Monsieur Fourmantin : « je ne l’ai pas oublié, c'est une convention. Quand il est écrit « il a été convenu », ne s’agit‐ il pas d'une convention ? »
Monsieur le Maire : « je peux vous sortir de nombreux documents où il est indiqué « il a été convenu », qui ne sont pas des conventions ».
Monsieur Fourmantin : « je vais essayer de vous faire la genèse de ce que j'ai vécu. Un jour j'ai trouvé dans ma boîte aux lettres un courrier du FCRK. J’ai pris contact avec eux, ce qui me paraît logique et je me suis procuré ce fameux document du 24 mars 2021. Ce document semblait satisfaire tout le monde, et du jour au lendemain il est remis en question.

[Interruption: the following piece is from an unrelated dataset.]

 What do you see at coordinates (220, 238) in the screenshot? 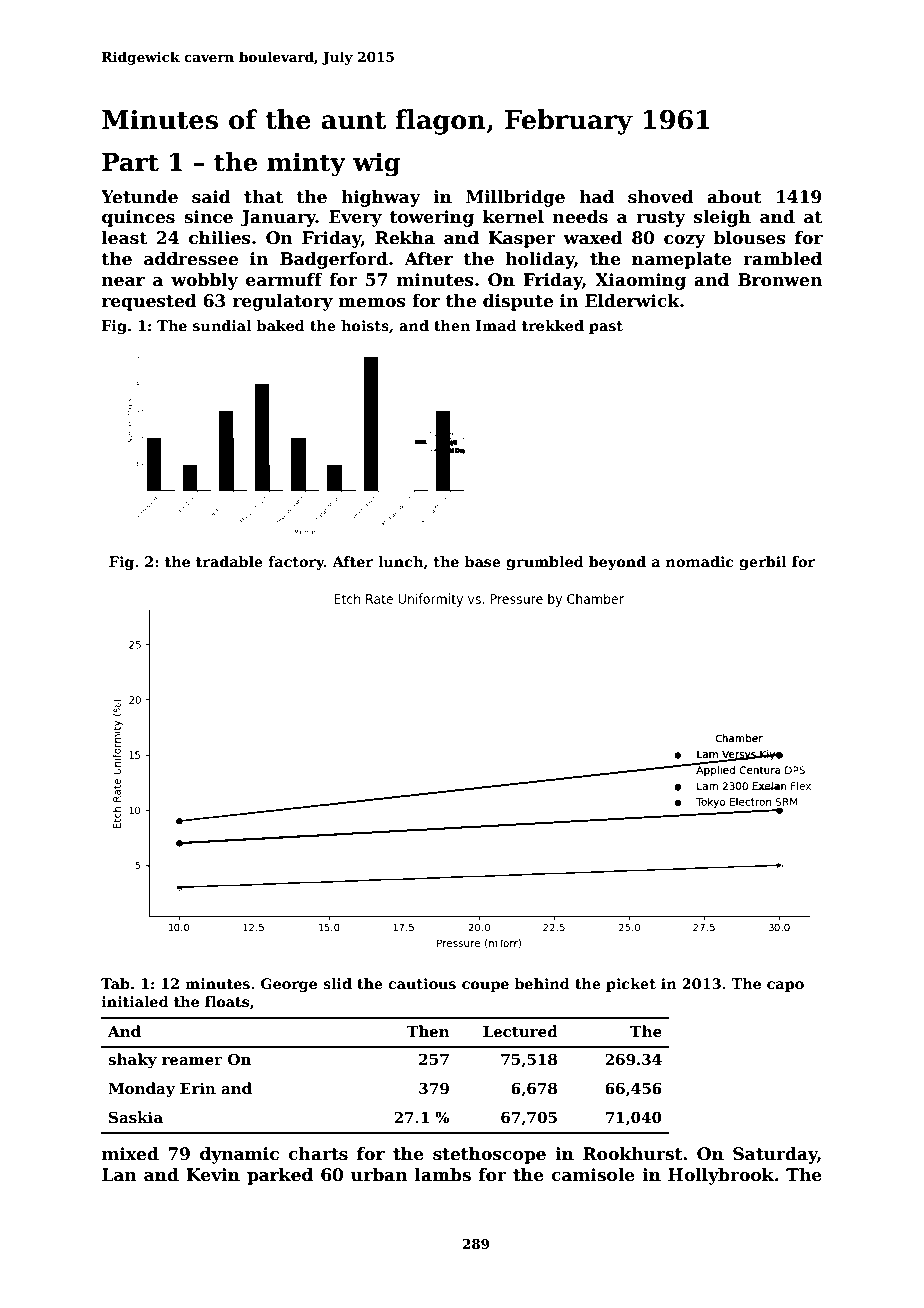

Comprenez mon étonnement. Maintenant je sais que vous allez vers une solution qui va satisfaire tout le monde et je m’en réjouis. Je vous avais interpellé, vous m'avez très aimablement appelé. Vous m'avez donné beaucoup d'informations : à un moment j’ai d’ailleurs eu du mal à tout synthétiser. Il me semble que j’étais dans mon rôle d’élu en intervenant auprès de la mairie pour demander d’apporter des solutions à ce club de sport de 450 adhérents dont 330 jeunes. La fonction éducative auprès des jeunes est tout à fait essentielle, il faut donc donner à ce club, comme aux autres, tous les moyens d'exister ».
Monsieur le Maire : « c’est ce que je rappelle également, sur le rôle du FCRK ».
Monsieur Fourmantin : « j’ai tout simplement été surpris que tout d’un coup on mette en cause ce texte ».
Monsieur le Maire : « et j’étais surpris que vous posiez la question en fin de semaine dernière, pour l’aborder à ce Conseil alors que le sujet avait été abordé et discuté avec le FCRK. Excusez‐moi l'expression, c'est encore refaire le match ».
Monsieur le Maire clôture la séance et indique que le prochain Conseil Municipal se tiendra le 9 février. Il souhaite à toutes et tous de bonnes fêtes de fin d'année.